» **What the task asks**: Go through the records and copy each line where the string "page" occurs.

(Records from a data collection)
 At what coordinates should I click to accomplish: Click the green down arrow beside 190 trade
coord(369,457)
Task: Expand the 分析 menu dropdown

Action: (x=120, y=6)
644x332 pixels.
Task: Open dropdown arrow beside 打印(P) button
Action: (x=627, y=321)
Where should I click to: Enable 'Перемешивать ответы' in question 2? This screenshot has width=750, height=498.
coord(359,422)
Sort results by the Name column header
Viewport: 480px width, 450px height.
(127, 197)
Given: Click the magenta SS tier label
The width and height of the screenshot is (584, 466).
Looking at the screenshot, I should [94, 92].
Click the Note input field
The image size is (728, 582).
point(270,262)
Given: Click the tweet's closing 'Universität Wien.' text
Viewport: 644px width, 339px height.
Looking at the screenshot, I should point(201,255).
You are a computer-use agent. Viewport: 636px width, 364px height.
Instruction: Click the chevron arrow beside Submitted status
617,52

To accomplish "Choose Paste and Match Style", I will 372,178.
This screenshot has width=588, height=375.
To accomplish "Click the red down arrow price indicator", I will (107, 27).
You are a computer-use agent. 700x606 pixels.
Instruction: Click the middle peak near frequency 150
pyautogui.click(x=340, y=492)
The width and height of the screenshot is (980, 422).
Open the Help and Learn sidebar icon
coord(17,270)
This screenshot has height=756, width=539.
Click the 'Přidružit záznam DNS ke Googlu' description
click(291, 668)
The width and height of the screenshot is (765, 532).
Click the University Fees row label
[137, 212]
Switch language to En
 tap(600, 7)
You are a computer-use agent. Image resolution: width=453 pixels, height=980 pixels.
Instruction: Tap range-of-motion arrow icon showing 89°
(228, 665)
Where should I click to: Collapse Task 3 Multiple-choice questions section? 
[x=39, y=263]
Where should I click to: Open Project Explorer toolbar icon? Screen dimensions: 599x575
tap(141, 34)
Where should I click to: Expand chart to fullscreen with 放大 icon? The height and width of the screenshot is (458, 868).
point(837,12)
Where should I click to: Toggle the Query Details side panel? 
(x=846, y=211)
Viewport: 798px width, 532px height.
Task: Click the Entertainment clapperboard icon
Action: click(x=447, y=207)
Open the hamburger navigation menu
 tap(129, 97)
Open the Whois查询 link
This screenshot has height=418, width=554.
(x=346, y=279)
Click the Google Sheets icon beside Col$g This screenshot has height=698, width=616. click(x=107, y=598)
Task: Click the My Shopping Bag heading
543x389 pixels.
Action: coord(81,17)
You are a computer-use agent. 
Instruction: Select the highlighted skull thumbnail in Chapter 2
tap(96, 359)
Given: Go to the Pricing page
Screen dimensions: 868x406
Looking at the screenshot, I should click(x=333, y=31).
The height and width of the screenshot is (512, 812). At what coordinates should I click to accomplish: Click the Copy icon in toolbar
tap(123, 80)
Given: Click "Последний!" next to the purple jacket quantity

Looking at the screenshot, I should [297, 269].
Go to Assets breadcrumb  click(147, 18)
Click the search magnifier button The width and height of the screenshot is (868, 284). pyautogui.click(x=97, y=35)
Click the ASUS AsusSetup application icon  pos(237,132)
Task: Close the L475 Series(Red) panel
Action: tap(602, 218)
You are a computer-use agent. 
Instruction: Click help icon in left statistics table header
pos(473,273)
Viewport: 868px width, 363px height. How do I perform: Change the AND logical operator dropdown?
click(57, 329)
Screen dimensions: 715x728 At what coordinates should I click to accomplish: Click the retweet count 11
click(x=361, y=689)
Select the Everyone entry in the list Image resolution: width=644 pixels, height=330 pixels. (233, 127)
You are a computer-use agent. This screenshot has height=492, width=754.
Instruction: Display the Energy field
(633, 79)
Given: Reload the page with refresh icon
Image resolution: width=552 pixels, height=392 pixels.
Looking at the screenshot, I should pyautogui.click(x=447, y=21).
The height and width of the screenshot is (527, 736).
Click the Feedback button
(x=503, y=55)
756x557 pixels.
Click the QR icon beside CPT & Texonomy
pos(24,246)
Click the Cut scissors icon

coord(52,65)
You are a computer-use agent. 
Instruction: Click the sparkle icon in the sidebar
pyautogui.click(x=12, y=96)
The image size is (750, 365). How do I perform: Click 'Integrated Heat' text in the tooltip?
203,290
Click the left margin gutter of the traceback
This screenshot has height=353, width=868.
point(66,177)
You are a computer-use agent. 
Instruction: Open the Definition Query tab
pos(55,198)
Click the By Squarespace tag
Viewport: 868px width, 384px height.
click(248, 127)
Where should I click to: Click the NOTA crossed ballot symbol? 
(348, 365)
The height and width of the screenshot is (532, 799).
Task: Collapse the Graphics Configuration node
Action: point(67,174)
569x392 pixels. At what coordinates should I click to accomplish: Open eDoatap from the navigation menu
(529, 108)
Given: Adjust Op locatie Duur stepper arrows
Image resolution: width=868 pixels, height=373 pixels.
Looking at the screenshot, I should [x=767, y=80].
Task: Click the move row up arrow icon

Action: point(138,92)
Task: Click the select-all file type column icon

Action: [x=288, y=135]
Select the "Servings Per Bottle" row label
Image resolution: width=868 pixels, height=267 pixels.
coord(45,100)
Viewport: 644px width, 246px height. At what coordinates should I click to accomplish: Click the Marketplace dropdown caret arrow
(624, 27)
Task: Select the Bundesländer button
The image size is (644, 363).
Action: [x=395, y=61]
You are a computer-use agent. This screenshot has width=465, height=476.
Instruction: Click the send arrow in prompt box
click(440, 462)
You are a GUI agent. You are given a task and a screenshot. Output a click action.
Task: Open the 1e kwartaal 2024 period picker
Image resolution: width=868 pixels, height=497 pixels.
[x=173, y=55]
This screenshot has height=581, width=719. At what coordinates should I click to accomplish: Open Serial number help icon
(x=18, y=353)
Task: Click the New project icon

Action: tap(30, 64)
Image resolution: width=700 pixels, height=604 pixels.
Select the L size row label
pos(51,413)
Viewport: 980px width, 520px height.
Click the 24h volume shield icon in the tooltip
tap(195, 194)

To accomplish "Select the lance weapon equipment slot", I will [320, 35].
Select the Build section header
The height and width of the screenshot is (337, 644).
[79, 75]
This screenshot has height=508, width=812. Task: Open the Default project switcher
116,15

» **Solved problem**:
Given: Go to the Pricing page
Given: Reload the page with refresh icon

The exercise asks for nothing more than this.